++++ Materials provided ++++
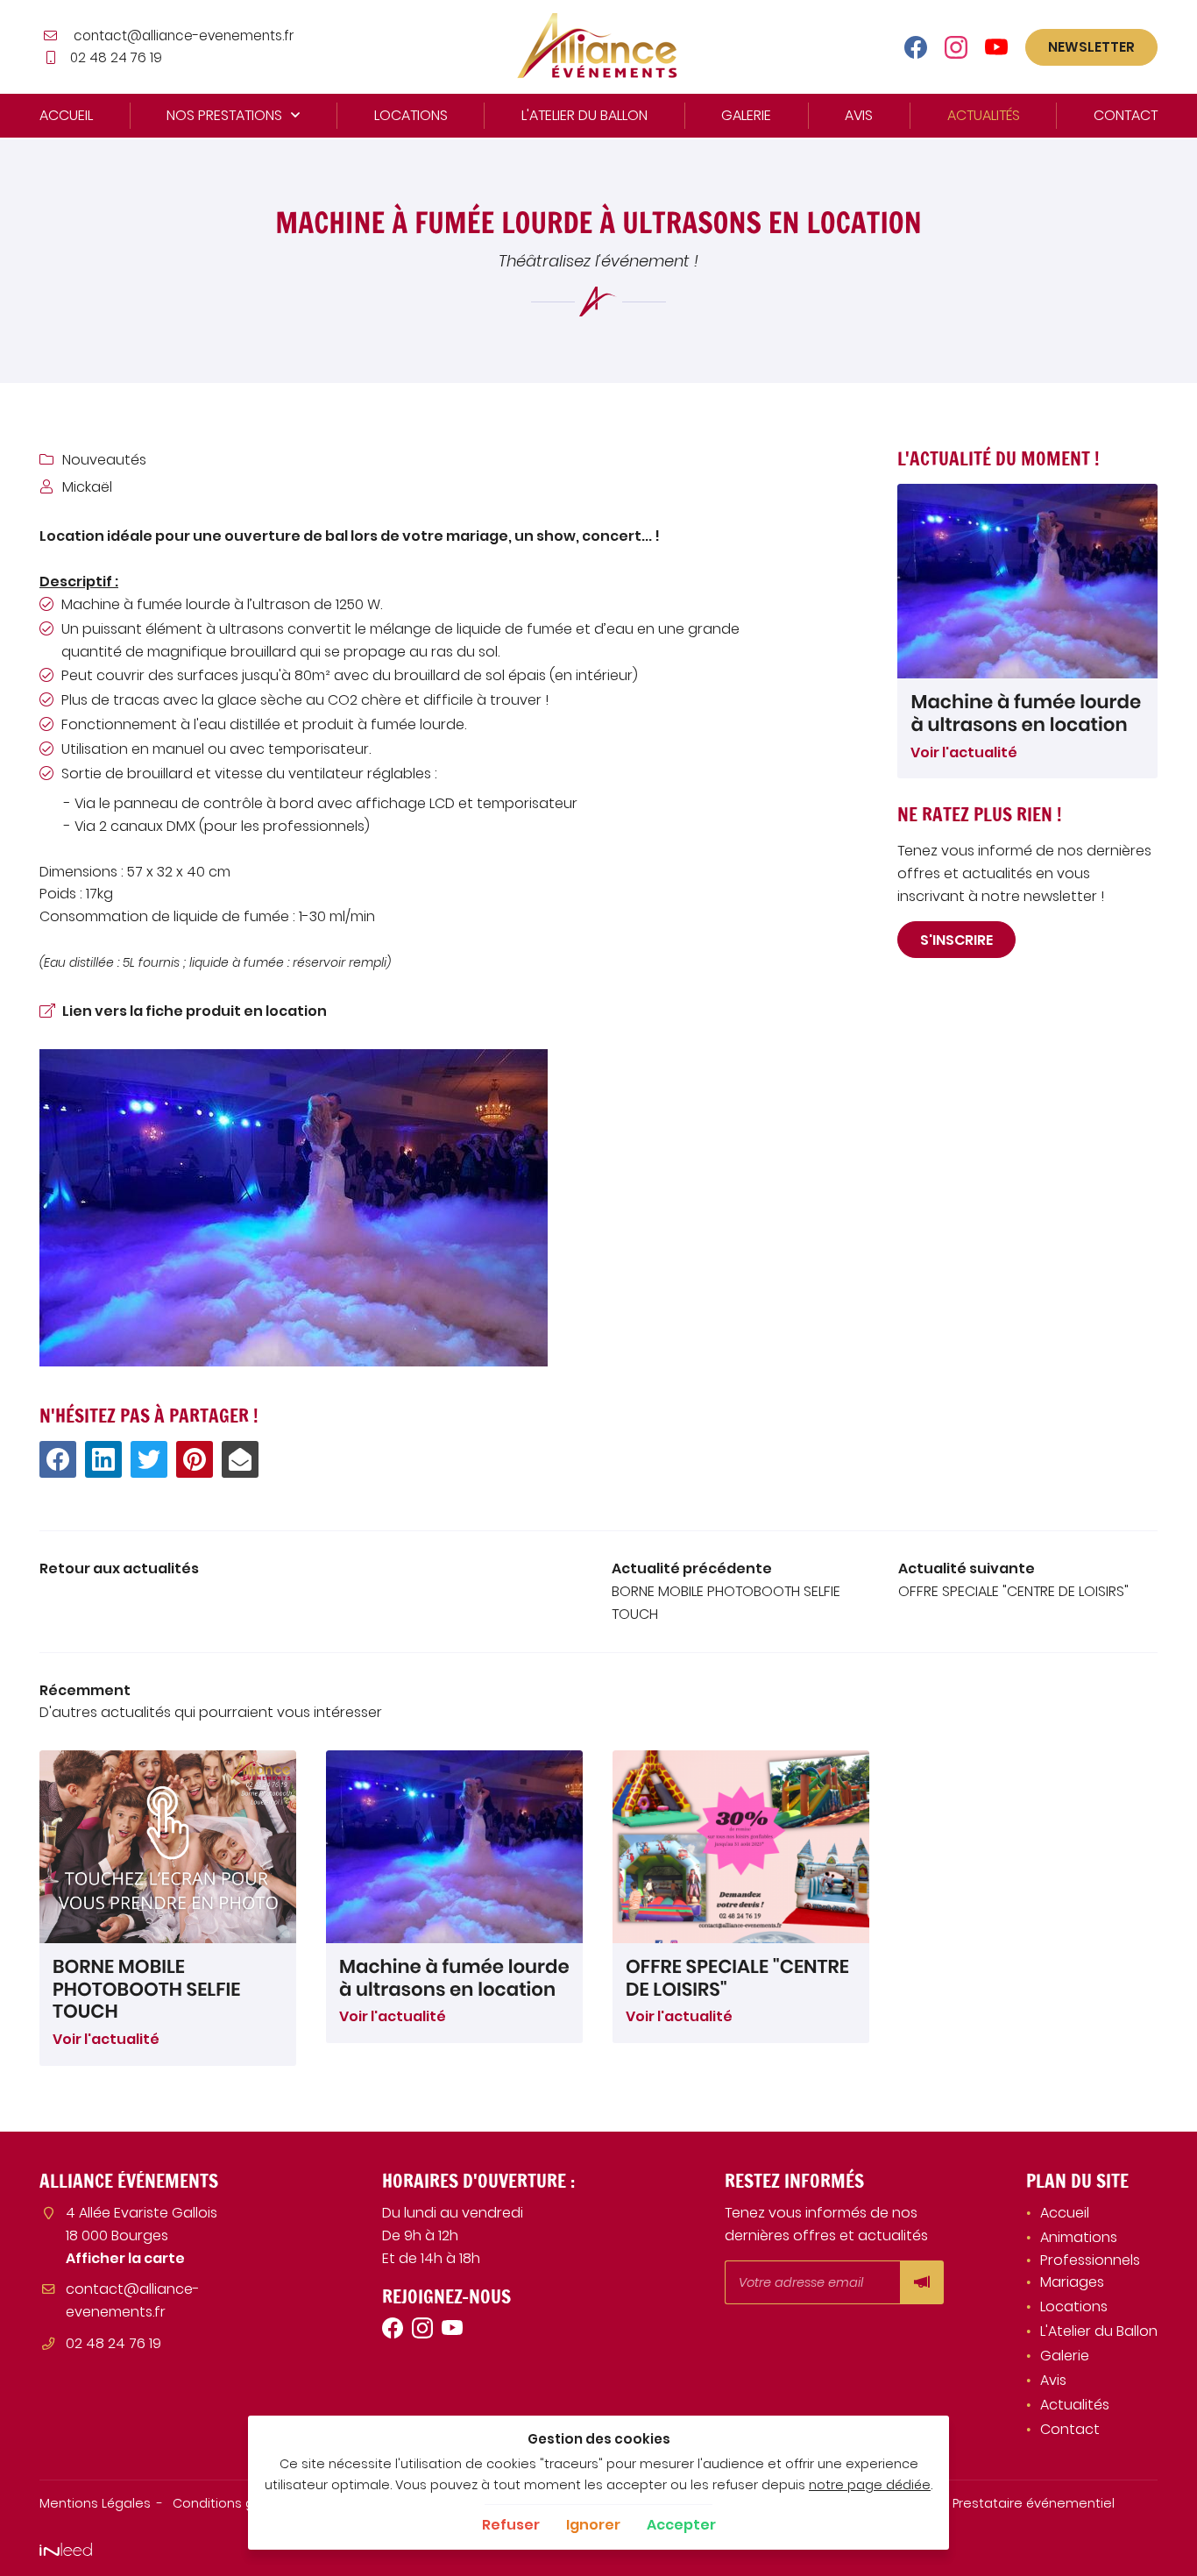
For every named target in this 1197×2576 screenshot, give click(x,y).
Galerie (746, 115)
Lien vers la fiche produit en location (194, 1011)
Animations (1078, 2237)
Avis (859, 115)
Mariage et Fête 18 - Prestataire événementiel (968, 2503)
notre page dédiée (870, 2485)
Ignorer (593, 2525)
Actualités (983, 115)
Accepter (681, 2525)
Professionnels (1090, 2260)
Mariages (1072, 2282)
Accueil (66, 115)
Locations (411, 115)
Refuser (511, 2525)
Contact (1126, 115)
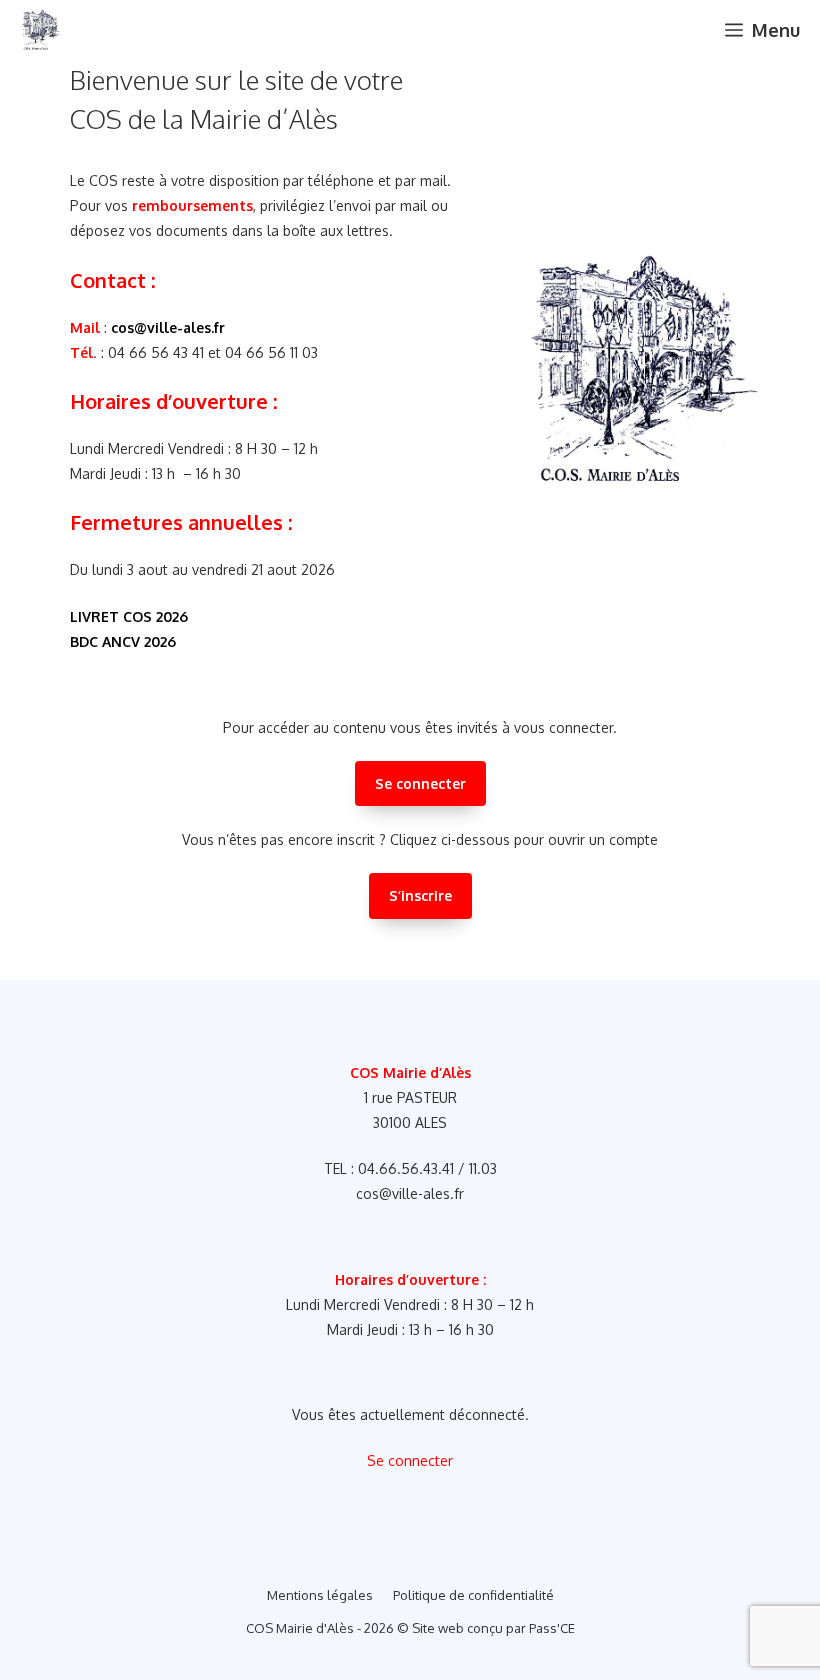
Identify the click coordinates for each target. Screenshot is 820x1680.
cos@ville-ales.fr (168, 327)
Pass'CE (552, 1628)
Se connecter (420, 783)
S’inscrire (420, 895)
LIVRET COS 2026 (129, 616)
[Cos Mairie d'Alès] (41, 30)
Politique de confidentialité (473, 1595)
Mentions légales (320, 1595)
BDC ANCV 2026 (123, 641)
++++
Each entry above has to be set down again verbatim, except for its pictures.

### The answer
For every named target in this 1197×2576 screenshot, give click(x,y).
Galerie (746, 115)
Lien vers la fiche produit en location (194, 1011)
Animations (1078, 2237)
Avis (859, 115)
Mariage et Fête 18 - Prestataire événementiel (968, 2503)
notre page dédiée (870, 2485)
Ignorer (593, 2525)
Actualités (983, 115)
Accepter (681, 2525)
Professionnels (1090, 2260)
Mariages (1072, 2282)
Accueil (66, 115)
Locations (411, 115)
Refuser (511, 2525)
Contact (1126, 115)
Identify the click coordinates for each target. Screenshot is 820x1680.
cos@ville-ales.fr (168, 327)
Pass'CE (552, 1628)
Se connecter (420, 783)
S’inscrire (420, 895)
LIVRET COS 2026 (129, 616)
[Cos Mairie d'Alès] (41, 30)
Politique de confidentialité (473, 1595)
Mentions légales (320, 1595)
BDC ANCV 2026 (123, 641)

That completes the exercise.